Wednesday, April 20, 2011

I Think I Got It Figured Out

I don't think I'm breaking any news when I say that it seems like the world is full of bad guys nowadays. It was once the case, say, after World War II, that we could easily classify the world into good guys and bad guys. We were the good guys, obviously. Even after the collapse of the bad guys - the Soviet Union - we could still find good guys and bad guys.
   But not no more.
   Who is a bigger bad guy, the terrorist who sincerely believes that blowing himself up will make his poverty-stricken world just the slightest bit better, or the corporate fat bastard who knowingly subverts the systems he's supposed to protect just to make another few million dollars he's never going to spend?
   I think you know the answer to that one.

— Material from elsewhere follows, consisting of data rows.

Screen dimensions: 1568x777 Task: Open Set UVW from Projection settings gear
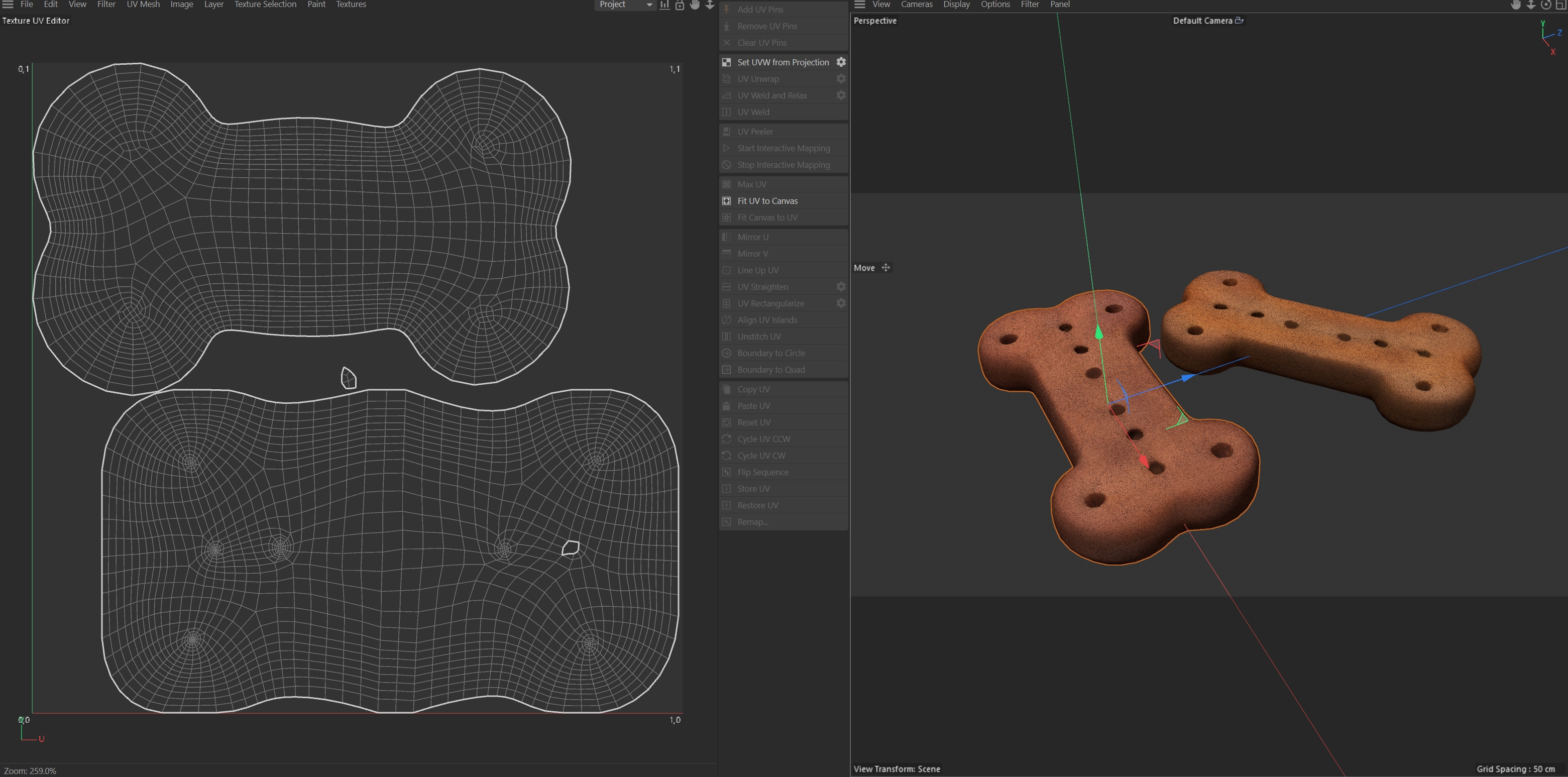pos(841,62)
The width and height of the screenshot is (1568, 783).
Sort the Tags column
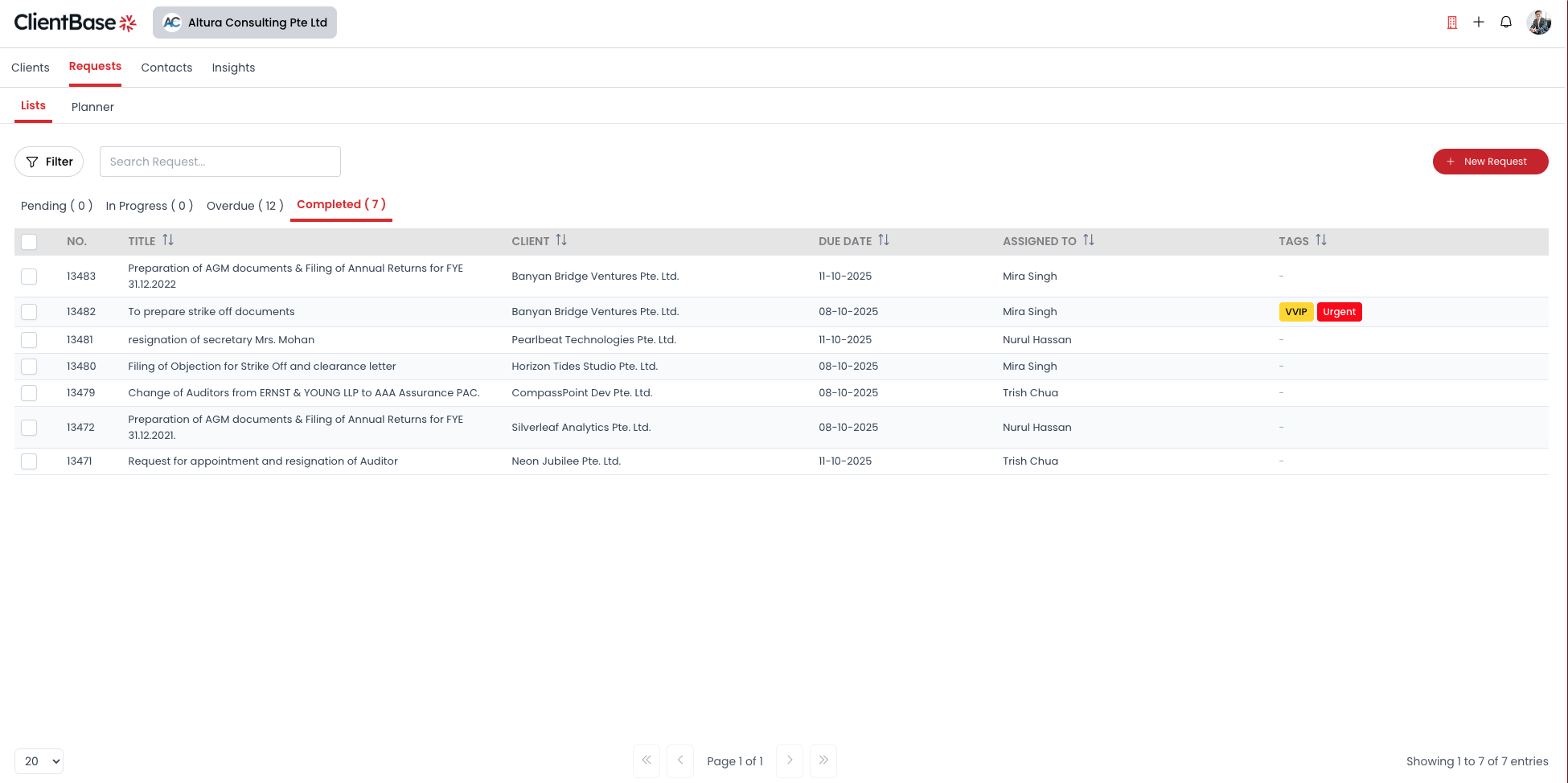tap(1322, 240)

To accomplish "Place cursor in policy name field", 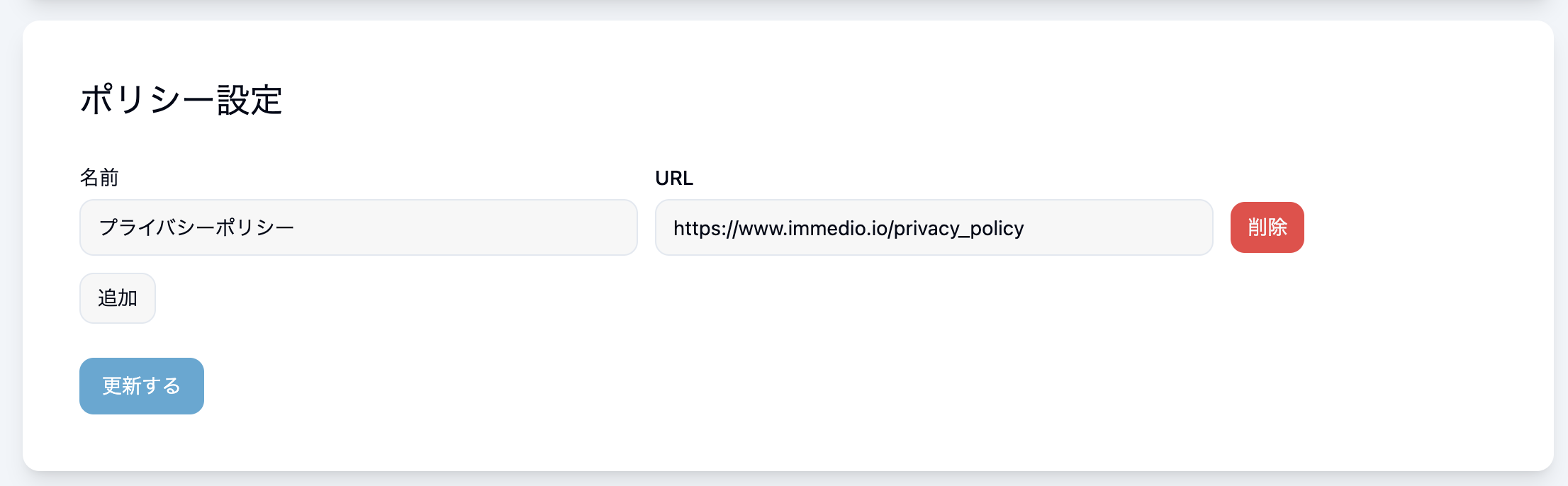I will click(x=358, y=227).
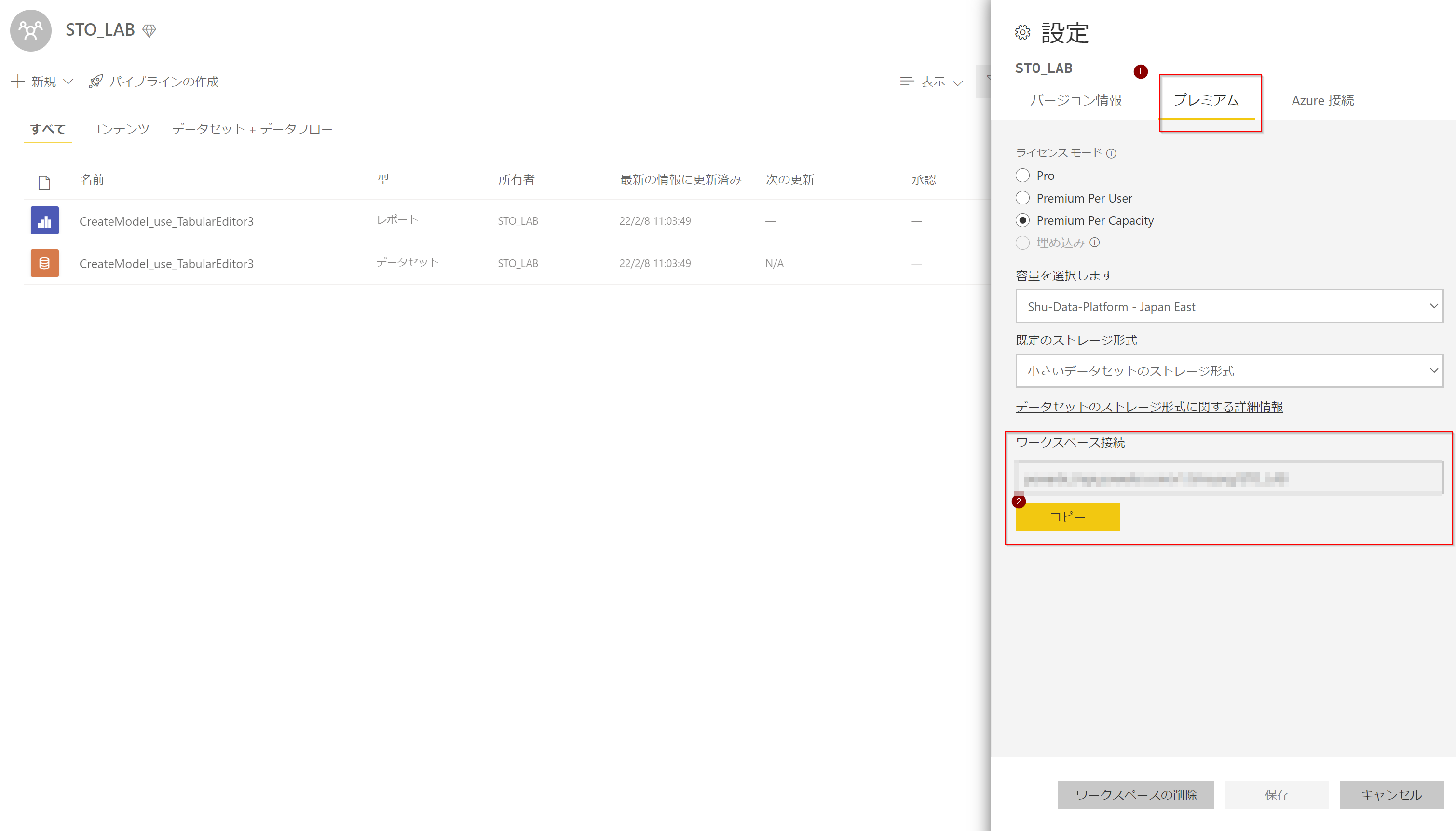
Task: Click the STO_LAB workspace avatar icon
Action: tap(31, 30)
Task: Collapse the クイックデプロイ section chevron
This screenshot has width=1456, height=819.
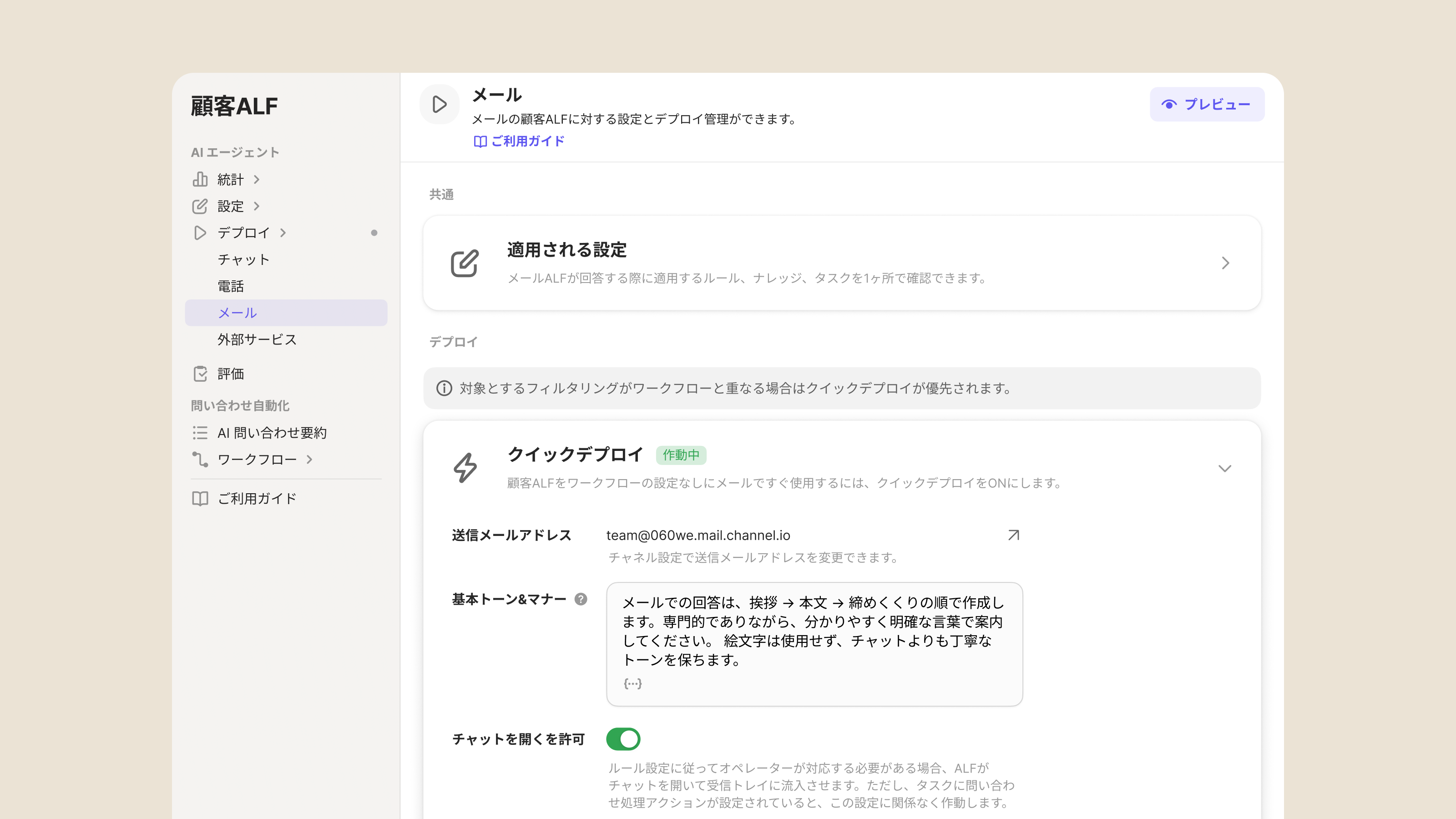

   But I got to thinking... why now? Or, more accurately, why in the last ten years? Why has corporate America gotten so venal, so corrupt, so blatantly self-serving and not at all shy about letting everyone know it? The answer has two words:
   Baby Boomers.
   It's a demographic reality that the incidence of violent crime goes down as a population band gets older, but the incidence of fraud skyrockets. Grandma is not very likely to beat someone up, but the chance that she'll steal a million dollars when she has the opportunity is almost even money. And Baby Boomers are aging.
   But shouldn't the generation of free love and color-blind drug culture be above that? Shouldn't these ex-hippies still tread the path of the greater good?
   Nope.
   Civic responsibility was for their parents, the people who lived the Depression and fought World War II. The Baby Boomers had everything handed to them, literally. They were coddled and pampered and encouraged, and they suffered for it. They sought to tear down the very systems that nurtured them. Look at the education 'reforms' of the late 70's, with Boomers declaring that the approaches used to teach them were defective and lacking and in need of fresh re-thinking. Which didn't work.
   Fast forward about 20 years, and throw in that rat bastard son-of-a-bitch Phil Gramm and his bank deregulation, and you have the exact same thing with finance: foxes in charge of the hen house. Or foxes who designed and built the hen house. Replace 'foxes' with 'disillusioned Boomers who believe the system has failed everyone and is ripe for the plucking' and you'd be right.
   Our grandfathers realized that the only way the banking and finance system was going to survive the Depression was if the people in charge of it acted in a way that restored faith and confidence. Because a banking and finance system is only viable as long as the citizenry believes it's working for the greater good. Replace our grandfathers with their spoiled children, who believe the banking and finance system is only there to be cheated, swindled and pillaged and you have the situation we're in right now. No one trusts the people in charge, for very, very, very good reason.
   The idealists of the '60s turned into the cynics of the '80's turned into the corporate bandits of the 2000's. Not surprisingly, a generation of self-centered egotists turned into AARP-eligible sociopaths who completely abandoned the pretenses of their youth. They were put in charge of a system they didn't create and didn't really believe in, so their only recourse is to abuse their authority. That's not an excuse it's an explanation, and they're still the first against the wall when the revolution comes. And I'm still not joking about that.